Any tips, pointers or references to detailed explanations would be appreciated. Many thanks in advance.


@{ } is a hashtable, while { } is a script block. @ { } is a syntax error. :wink:

[PSCustomObject]@{} uses parser magic to generate a PSObject with NoteProperties.

NoteProperties are static; they remain whatever value you give them at the time of creation or assignment. These are what are created with the [PSCustomObject]@{Name = ‘Value’} syntax.

ScriptProperties are not. If you give them a value that references another property on the object, and that other property changes, their value also changes. As a result, ScriptProperties are often slower to retrieve values for than NoteProperties, as you’re often evaluating code when calling the property. These can only be created with Add-Member, or manually using $object.PSObject.Properties.Add( [psscriptproperty]::new($name,$value) ).



Sincerest thanks, Joel.
Much appreciated!

As per the highly recommended book… ‘PowerShell in Action - Bruce Payette’


A ‘ScriptProperty’ has up to two methods associated with it – a getter and (optionally) a setter, just like a .NET property.
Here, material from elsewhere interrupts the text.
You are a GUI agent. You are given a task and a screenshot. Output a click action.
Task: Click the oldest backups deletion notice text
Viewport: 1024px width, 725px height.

These methods are expressed using two scriptblocks. As was the case with say a ‘ScriptMethod’, the referenced object is available in the $this member and in the case of the setter, the value being assigned is available in $args[0].

A ‘NoteProperty’ is a way of attaching a new piece of data (a note) to an existing object, rather like putting a sticky note on your monitor.


Thanks very much, Mr/Ms Postanote. This is very helpful.